# [Recorded data]
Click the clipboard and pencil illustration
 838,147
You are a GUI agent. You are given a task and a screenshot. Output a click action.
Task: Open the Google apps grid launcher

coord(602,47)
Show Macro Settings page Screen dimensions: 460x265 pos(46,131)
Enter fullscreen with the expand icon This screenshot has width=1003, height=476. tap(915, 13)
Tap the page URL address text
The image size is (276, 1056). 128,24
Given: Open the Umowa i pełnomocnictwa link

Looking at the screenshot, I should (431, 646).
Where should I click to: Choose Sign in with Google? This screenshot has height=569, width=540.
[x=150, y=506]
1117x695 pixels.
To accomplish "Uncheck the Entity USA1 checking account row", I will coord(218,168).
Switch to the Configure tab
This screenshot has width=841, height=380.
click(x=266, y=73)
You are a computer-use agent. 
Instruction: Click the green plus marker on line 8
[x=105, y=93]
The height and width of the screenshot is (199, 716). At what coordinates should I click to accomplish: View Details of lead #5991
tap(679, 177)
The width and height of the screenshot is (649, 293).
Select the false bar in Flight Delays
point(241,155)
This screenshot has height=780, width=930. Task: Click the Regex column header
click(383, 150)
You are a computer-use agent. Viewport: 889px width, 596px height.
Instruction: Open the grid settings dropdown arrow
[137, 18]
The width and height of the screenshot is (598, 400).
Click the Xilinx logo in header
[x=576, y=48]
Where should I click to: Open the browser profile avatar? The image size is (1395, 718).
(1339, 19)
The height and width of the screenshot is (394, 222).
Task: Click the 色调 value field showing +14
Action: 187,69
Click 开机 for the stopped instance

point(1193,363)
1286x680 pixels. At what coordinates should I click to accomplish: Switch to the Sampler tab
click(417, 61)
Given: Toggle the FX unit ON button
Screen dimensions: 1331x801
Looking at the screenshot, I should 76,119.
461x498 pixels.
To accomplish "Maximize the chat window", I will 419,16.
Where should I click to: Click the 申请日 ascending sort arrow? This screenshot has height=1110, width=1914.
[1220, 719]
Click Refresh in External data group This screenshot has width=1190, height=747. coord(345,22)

# [Directions for this task]
Format the lines of all the records above as a numbered list, leaving out the blank lines.

# [Solution for this exercise]
1. Click the clipboard and pencil illustration
2.  838,147
3. You are a GUI agent. You are given a task and a screenshot. Output a click action.
4. Task: Open the Google apps grid launcher
5. coord(602,47)
6. Show Macro Settings page Screen dimensions: 460x265 pos(46,131)
7. Enter fullscreen with the expand icon This screenshot has width=1003, height=476. tap(915, 13)
8. Tap the page URL address text
9. The image size is (276, 1056). 128,24
10. Given: Open the Umowa i pełnomocnictwa link
11. Looking at the screenshot, I should (431, 646).
12. Where should I click to: Choose Sign in with Google? This screenshot has height=569, width=540.
13. [x=150, y=506]
14. 1117x695 pixels.
15. To accomplish "Uncheck the Entity USA1 checking account row", I will coord(218,168).
16. Switch to the Configure tab
17. This screenshot has width=841, height=380.
18. click(x=266, y=73)
19. You are a computer-use agent. 
20. Instruction: Click the green plus marker on line 8
21. [x=105, y=93]
22. The height and width of the screenshot is (199, 716). At what coordinates should I click to accomplish: View Details of lead #5991
23. tap(679, 177)
24. The width and height of the screenshot is (649, 293).
25. Select the false bar in Flight Delays
26. point(241,155)
27. This screenshot has height=780, width=930. Task: Click the Regex column header
28. click(383, 150)
29. You are a computer-use agent. Viewport: 889px width, 596px height.
30. Instruction: Open the grid settings dropdown arrow
31. [137, 18]
32. The width and height of the screenshot is (598, 400).
33. Click the Xilinx logo in header
34. [x=576, y=48]
35. Where should I click to: Open the browser profile avatar? The image size is (1395, 718).
36. (1339, 19)
37. The height and width of the screenshot is (394, 222).
38. Task: Click the 色调 value field showing +14
39. Action: 187,69
40. Click 开机 for the stopped instance
41. point(1193,363)
42. 1286x680 pixels. At what coordinates should I click to accomplish: Switch to the Sampler tab
43. click(417, 61)
44. Given: Toggle the FX unit ON button
45. Screen dimensions: 1331x801
46. Looking at the screenshot, I should 76,119.
47. 461x498 pixels.
48. To accomplish "Maximize the chat window", I will 419,16.
49. Where should I click to: Click the 申请日 ascending sort arrow? This screenshot has height=1110, width=1914.
50. [1220, 719]
51. Click Refresh in External data group This screenshot has width=1190, height=747. coord(345,22)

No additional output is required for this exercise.